I’ve been thinking a lot lately about faith—“faith” in all its broad range of contexts.
I’ve been thinking about it in the practice: while working with me in pincha mayurasana last week, my teacher Maria Zavala simply said to me, “The wall’s not there,” and the pose happened without the wall. I could feel her faith in me, and so I had faith myself. But did I have in myself?
Our upcoming pilgrimage to India is also in my mind, of course; and our last email from Robert Moses informs us that we will be required to sign a Declaration of Faith before entering the temple of Tirumala to have darshan. Signed declaration or no, darshan itself—seeing and being seen by the God—requires faith.
If it could be said that I had faith before I began the practice of Ashtanga, it was what you might call “poetic faith.” The term comes from Samuel Taylor Coleridge, a poet who in the same sentence coined the phrase “the willing suspension of disbelief,” which is actually the feeling you get when you’re reading or watching a movie, and you forget the rules of time and reality. For the moment, you believe a man can fly. Coleridge believed this was an important way of thinking, because it “awakened the mind from the lethargy of custom”—habitual patterns of thought.

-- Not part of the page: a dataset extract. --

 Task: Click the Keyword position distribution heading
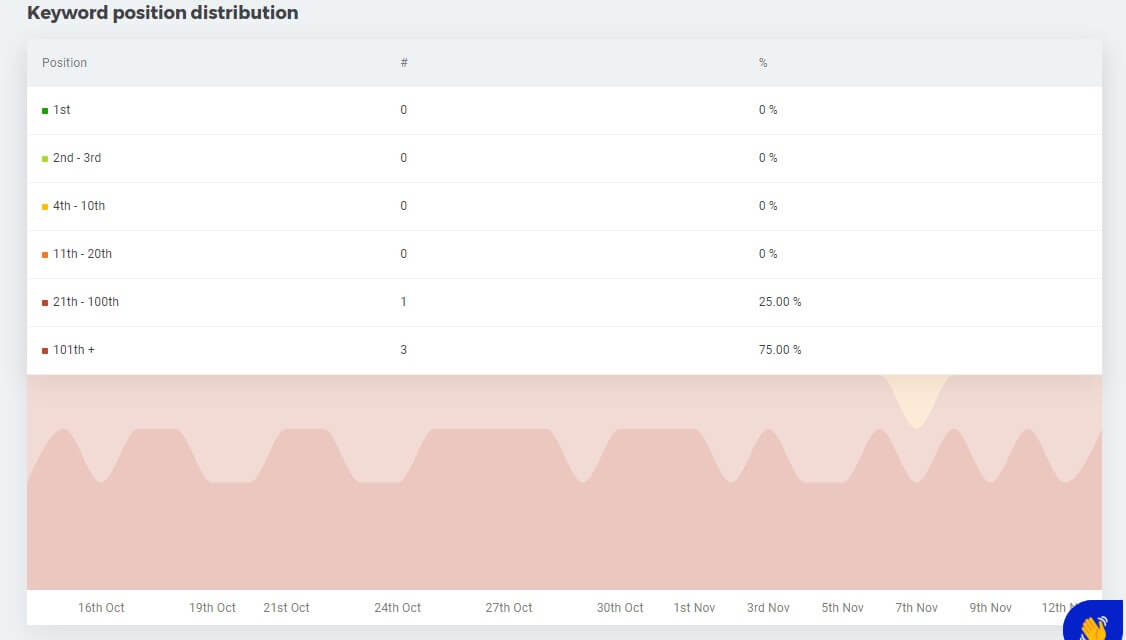[162, 13]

As I’ve learned more about the other seven limbs of the practice, this faith has been challenged.
I’m aware, for instance, that when I drop back to a backbend—something I thought would be physically impossible for me because of the ruptured disks in my spine—I know that it’s the full complexity of the practice that made that happen. I didn’t do it: my teachers, leading back to Sri K. Pattahbi Jois and beyond, got me there. I know this. So I’m aware in that moment that faith happened without my willing it. It was an unwilling suspension of disbelief. Faith without will.
I’ve often heard the dropback described by teachers as a “leap of faith.” The phrase is from a Christian philosopher, Søren Kierkegaard—but he actually said it was a “leap to faith.”
I remember one of my early teachers describing it this way. You’re being asked to jump into a deep pit. Not only is there no net, but you know there’s no net. No net will appear. In order for there to be faith, it has to be a matter of indifference to you if you will be saved or fall. You can’t, in other words, believe a net will appear (that’s a leap of faith–you already have it) you have to leap even if you don’t believe. A leap to faith.
In order to even get there–the moment of faith–you have to know not that you can do it, but that you will fall, and do it anyway. Once you know you can do it, faith is no longer part of the practice of that asana. And the process of “the lethargy of custom” begins.
So it occurred to me that part of the amazing thing about this practice is there is always a physical challenge to our faith—there is no totalizing the practice, no closure. I have to admit that this realization caused me a certain amount of “fear and trembling” (another phrase from Kierkegaard)—and no doubt will keep doing so, every time I roll out the mat, if I stay awake, aware, and looking for faith.